Jackie Milburn has been idolised by generations in the North-East. His goalscoring exploits in the number 9 shirt for Newcastle in the late 1940s and 1950s brought excitement to a region recovering, slowly, from the hardships of the Second World War. Newcastle was his only English league club. No player was more exciting to watch in the early 1950s than Jackie Milburn. “He used to remind me of a wave breaking. He would just surge past defenders with his incredible pace,” Bobby Charlton recalled. He was ‘Wor Jackie’ to all Tynesiders.

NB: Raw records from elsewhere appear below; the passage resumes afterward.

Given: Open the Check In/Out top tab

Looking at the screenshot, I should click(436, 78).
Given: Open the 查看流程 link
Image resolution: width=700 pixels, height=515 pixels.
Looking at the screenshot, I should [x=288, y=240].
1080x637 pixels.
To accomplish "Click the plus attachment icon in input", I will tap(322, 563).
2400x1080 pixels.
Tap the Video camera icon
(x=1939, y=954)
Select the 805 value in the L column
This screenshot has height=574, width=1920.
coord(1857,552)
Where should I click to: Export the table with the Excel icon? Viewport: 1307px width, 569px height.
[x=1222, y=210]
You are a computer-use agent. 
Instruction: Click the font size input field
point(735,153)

Including wartime matches, he scored 238 goals for Newcastle United during 14 years with the club – 200 in domestic league and cup competitions. He was key to the club’s three FA Cup victories in 1951, 1952 and 1955 and he gained 13 caps for England.
It was the 2-0 victory in the 1951 FA Cup final against Blackpool that is now most remembered. Milburn scored twice early in the second half. The second was a thunderbolt 25-yard strike that flew into the roof of the bulging net – many still regard it as one of the finest goals scored at Wembley. A first-minute header in the 1955 cup final against Manchester City simply added further to his legendary record. Newcastle’s city centre came to a halt on the day of his funeral in 1968.
Two life-size statues, funded by public appeal, stand in his honour in the north-east. One is in Milburn's birthplace of Ashington. Another, in Newcastle and sculpted by Susanna Robinson, is high on a pedestal. Recently moved, again, it now stands yards from Milburn’s favourite Gallowgate End at St James’ Park. A right-foot shot is about to be unleashed for the top corner (assuming the ball is still there – it went missing several times in a previous location!).